Infections remain a leading cause of morbidity and early mortality in patients with SLE, wrote Kai Zhao, MSc, of Arthritis Research Canada, Richmond, and colleagues. However, “limitations from existing studies including selected samples, small sizes, and prevalent cohorts can negatively affect the accuracy of both the absolute and relative risk estimates of infections in SLE at the population level,” they said.

In a study published in Rheumatology, the researchers identified 5,169 people newly diagnosed with SLE between Jan. 1, 1997, and March 31, 2015, and matched them with 25,845 non-SLE controls using an administrative health database of all health care services funded in British Columbia during the time period. The investigators said the study is the first “to evaluate the risk of severe infections in a large population-based and incident SLE cohort.”

The average age of the patients was 46.9 at the time of their index SLE diagnosis, and 86% were women. The average follow-up period was approximately 10 years.

The primary outcome was the first severe infection after the onset of SLE that required hospitalization or occurred in the hospital setting. A total of 955 (18.5%) first severe infections occurred in the SLE group, compared with 1,988 (7.7%) in the controls, for incidence rates of 19.7 events per 1,000 person-years and 7.6 events per 1,000 person-years, respectively, yielding an 82% increased risk of severe infection for SLE patients after adjustment for confounding baseline factors.

Secondary outcomes of the total number of severe infections and infection-related mortality both showed significant increases in SLE patients, compared with controls. The total number of severe infections in the SLE and control groups was 1,898 and 3,114, respectively, with an adjusted risk ratio of 2.07.

As for mortality, a total of 539 deaths occurred in SLE patients during the study period, and 114 (21%) were related to severe infection.
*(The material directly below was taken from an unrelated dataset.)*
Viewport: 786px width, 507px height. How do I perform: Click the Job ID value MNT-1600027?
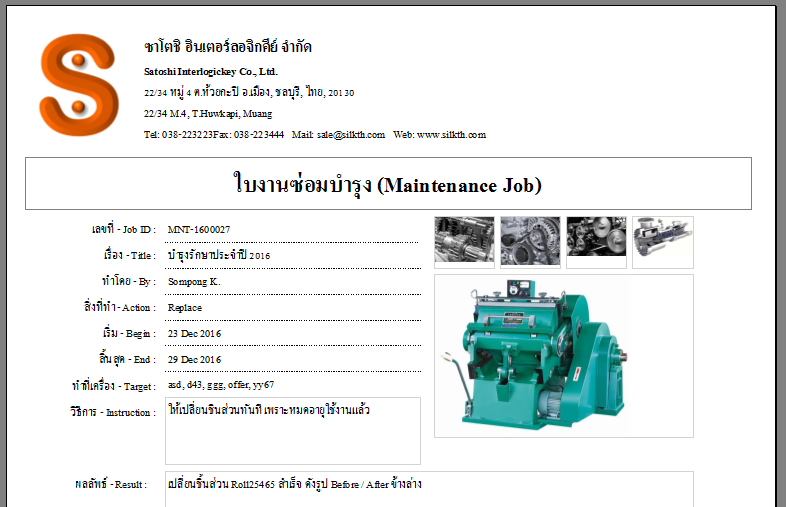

A total of 1,495 deaths occurred in the control group, including 269 (18%) related to severe infection. The adjusted hazard ratio was 1.61 after adjustment for confounding baseline variables.
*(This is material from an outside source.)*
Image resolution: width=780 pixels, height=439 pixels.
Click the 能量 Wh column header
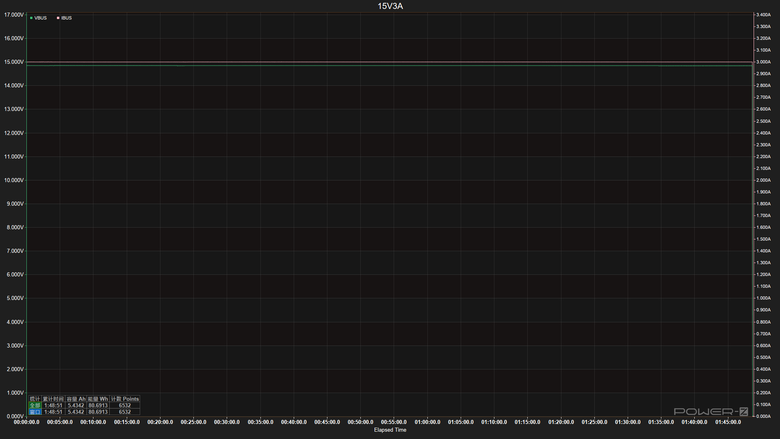pos(98,399)
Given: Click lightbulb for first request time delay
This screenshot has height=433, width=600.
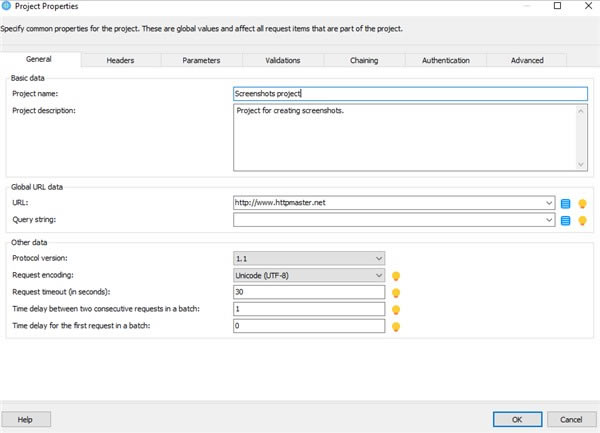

The risks for first severe infection, total number of severe infections, and infection-related mortality were “independent of traditional risk factors for infection and the results remain robust in the presence of an unmeasured confounder (smoking) and competing risk of death,” the researchers said. Reasons for the increased risk are uncertain, but likely result from intrinsic factors such as immune system dysfunction and extrinsic factors such as the impact of immunosuppressive medications. “Future research can focus on quantifying the relative contributions of these intrinsic and extrinsic factors on the increased infection risk in SLE patients,” they added.

The study findings were limited by several factors linked to the observational design, including possible misdiagnosis of SLE and inaccurate measure of SLE onset, the researchers noted. In addition, no data were available for certain confounders such as smoking and nonhospitalized infections, they said.

However, the results were strengthened by the large size and general population and the use of sensitivity analyses, they noted. For SLE patients, “increased awareness of the risk of infections can identify their early signs and potentially prevent hospitalizations,” and clinicians can promote infection prevention strategies, including vaccinations when appropriate, they added.

Based on their findings, “we recommend a closer surveillance for severe infections in SLE patients and risk assessment for severe infections for SLE patients after diagnosis,” the researchers emphasized. “Further studies are warranted to further identify risk factors for infections in SLE patients to develop personalized treatment regimens and to select treatment in practice by synthesizing patient information,” they concluded.

The study was supported by the Canadian Institutes for Health Research. The researchers had no financial conflicts to disclose.